Could you copy word for word the part of the records that opens with the line containing "Select the Skill Average heading text" and runs through the end of the records? Leave the pictures out.

— Begin Dataset entries —

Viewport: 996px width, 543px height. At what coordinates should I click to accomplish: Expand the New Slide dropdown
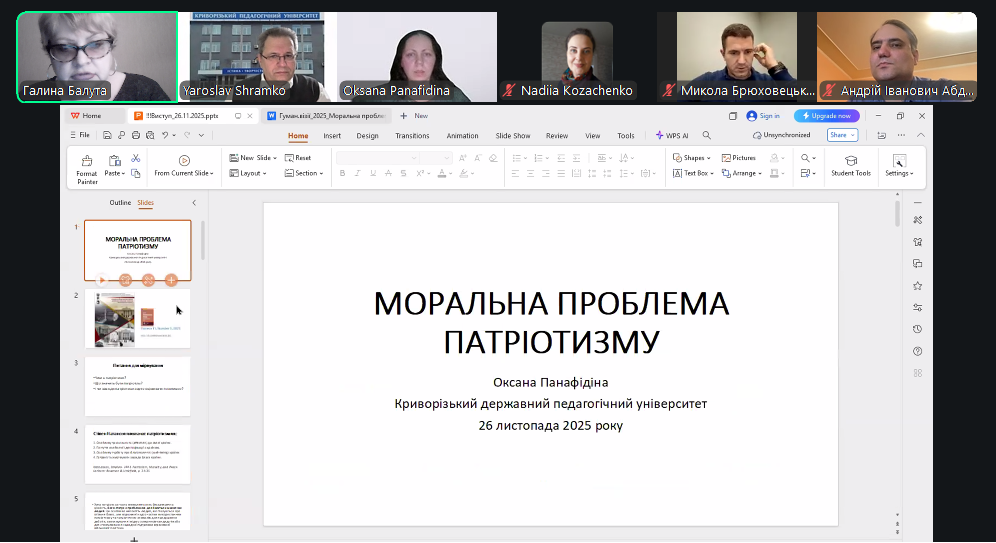coord(275,158)
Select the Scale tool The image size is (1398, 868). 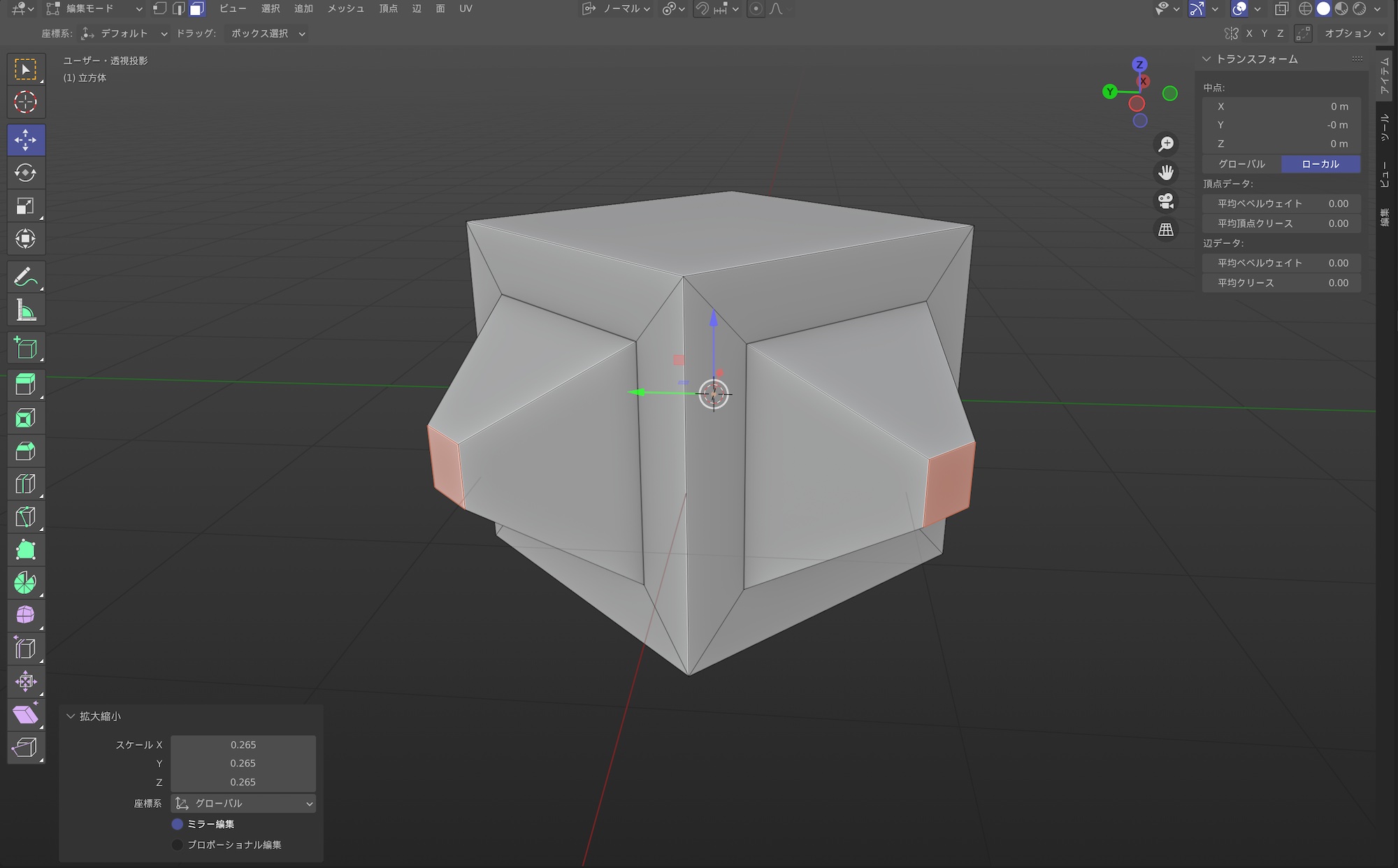[25, 206]
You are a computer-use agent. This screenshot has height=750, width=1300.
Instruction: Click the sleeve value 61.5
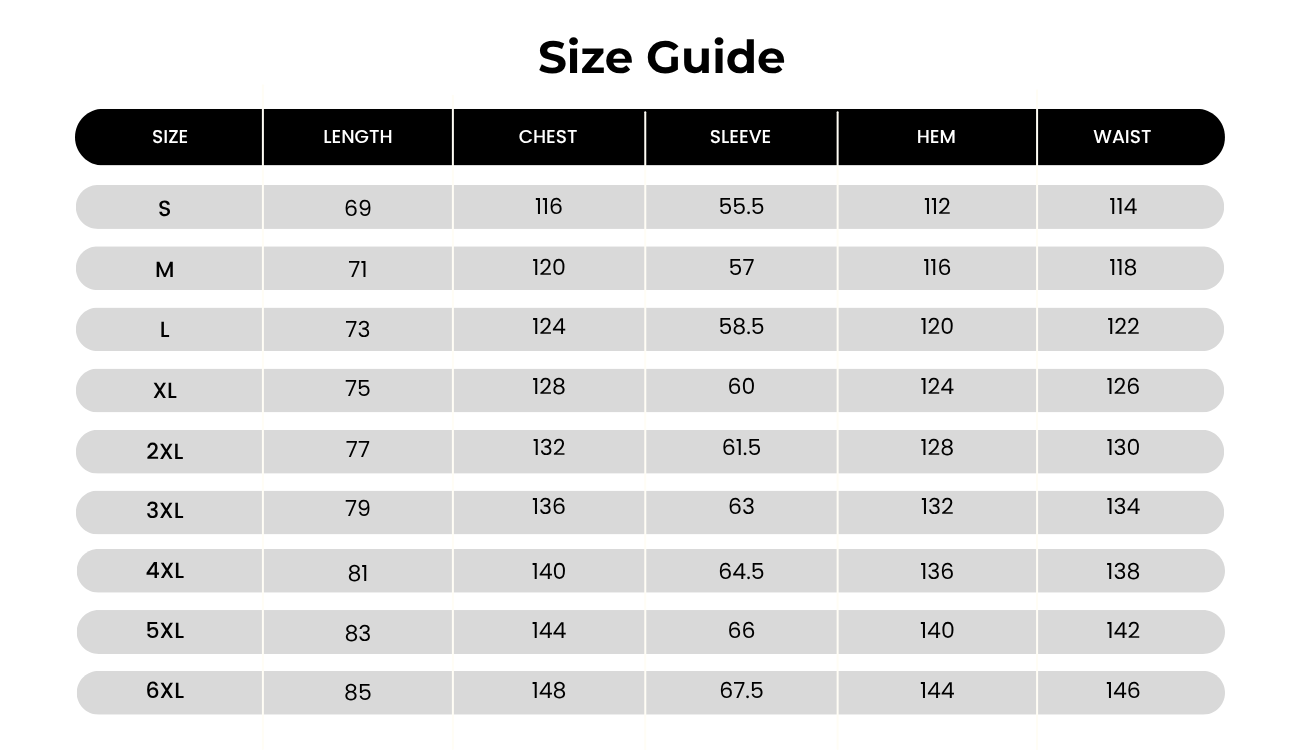741,448
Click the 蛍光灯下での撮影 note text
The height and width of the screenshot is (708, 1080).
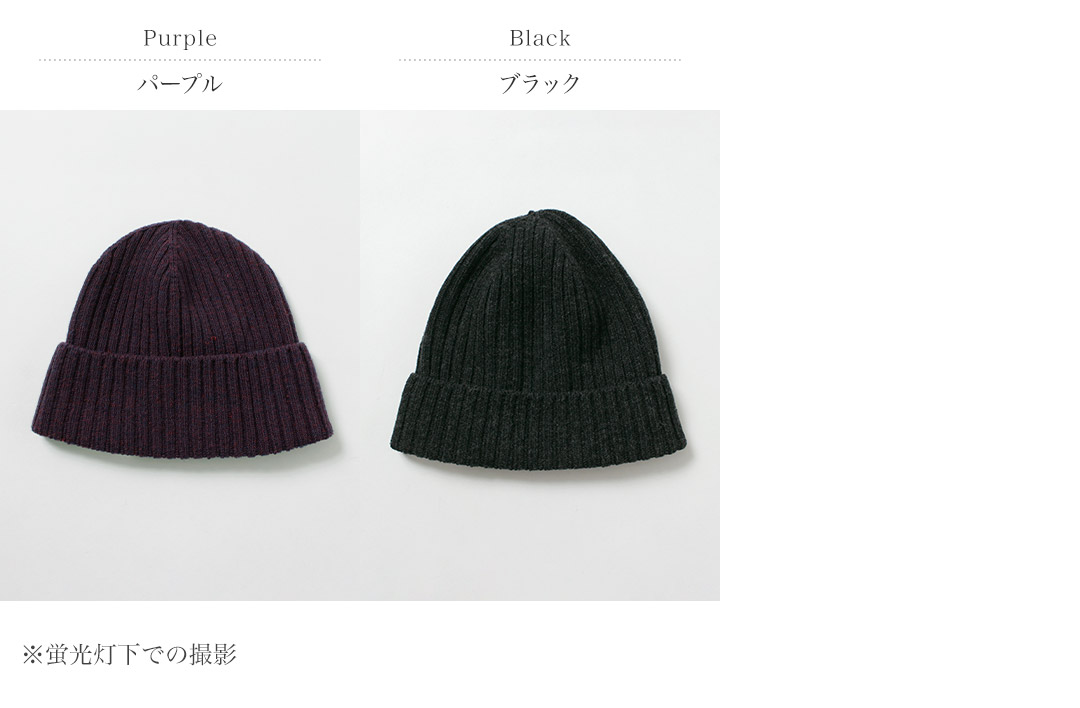click(141, 654)
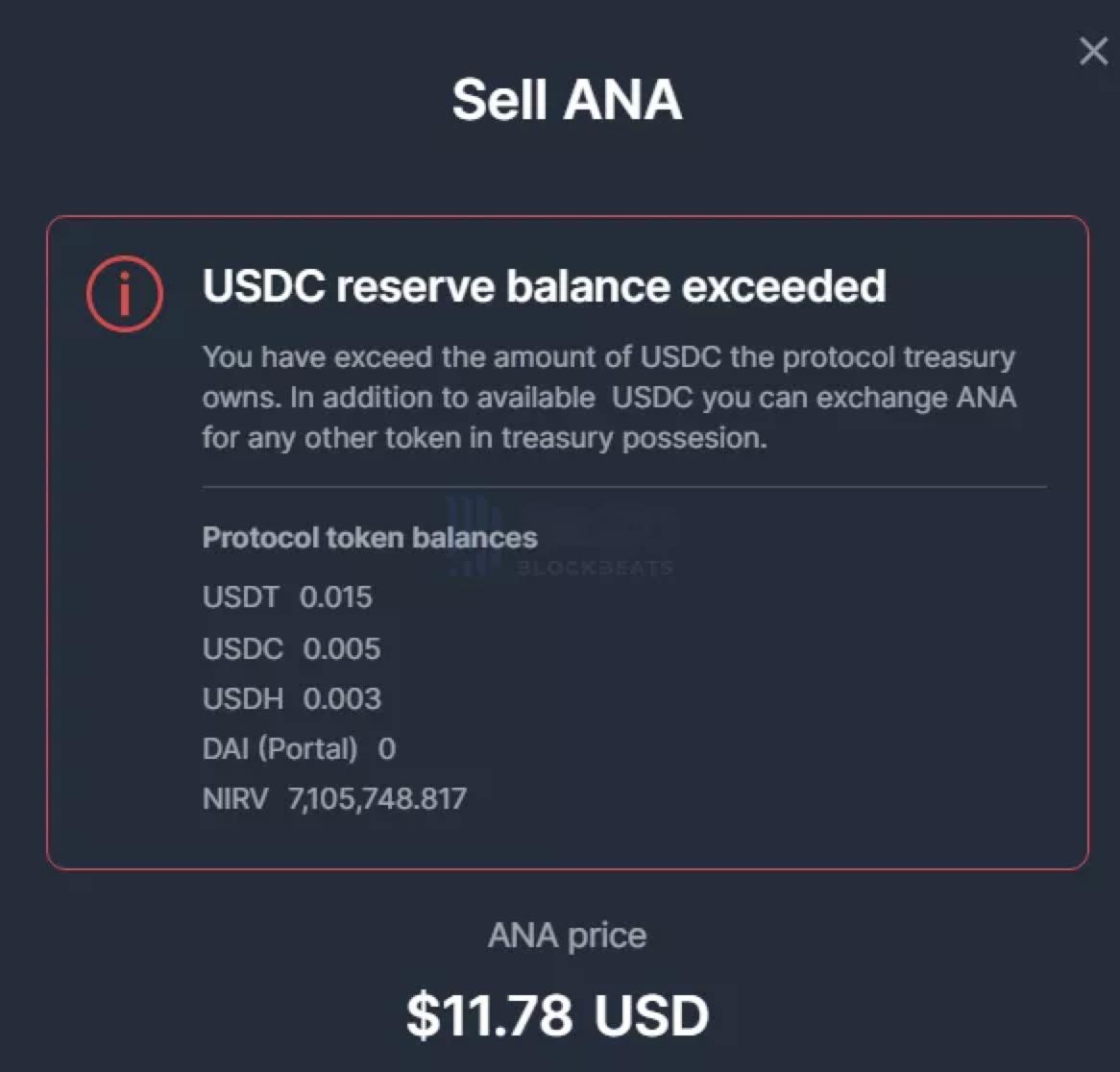The height and width of the screenshot is (1072, 1120).
Task: Click the warning description paragraph
Action: coord(608,398)
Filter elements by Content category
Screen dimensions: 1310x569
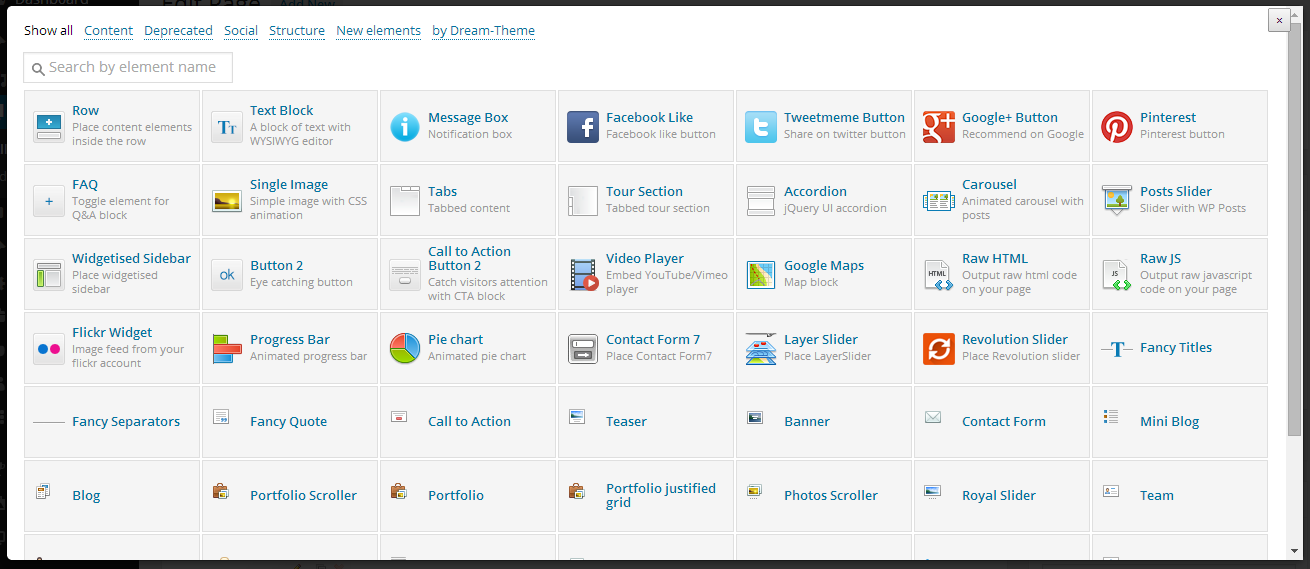pos(108,31)
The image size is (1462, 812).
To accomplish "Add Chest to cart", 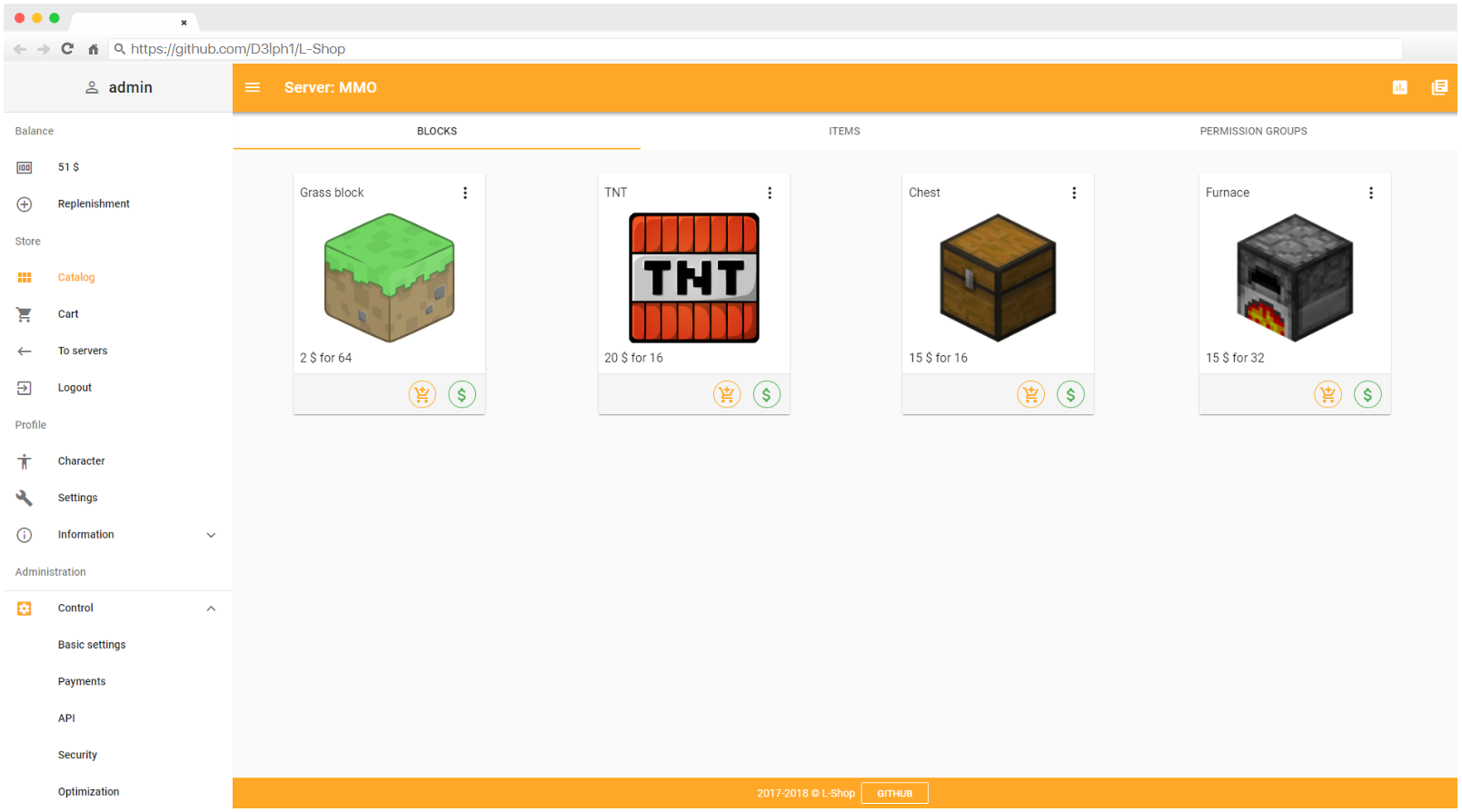I will coord(1031,395).
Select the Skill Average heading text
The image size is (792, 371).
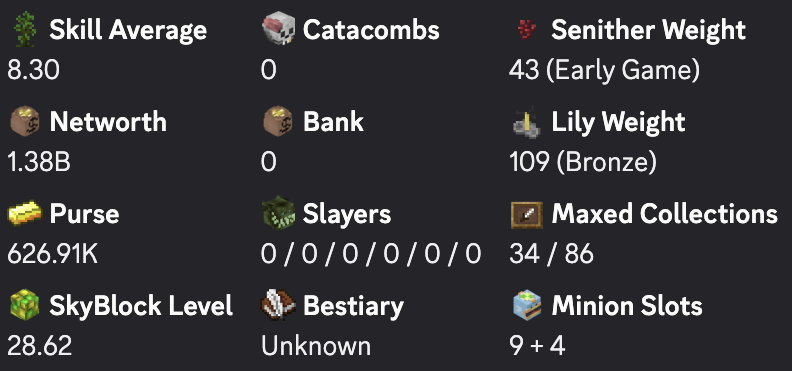[x=128, y=31]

— End Dataset entries —

### Written response
Select the Skill Average heading text
The image size is (792, 371).
[x=128, y=31]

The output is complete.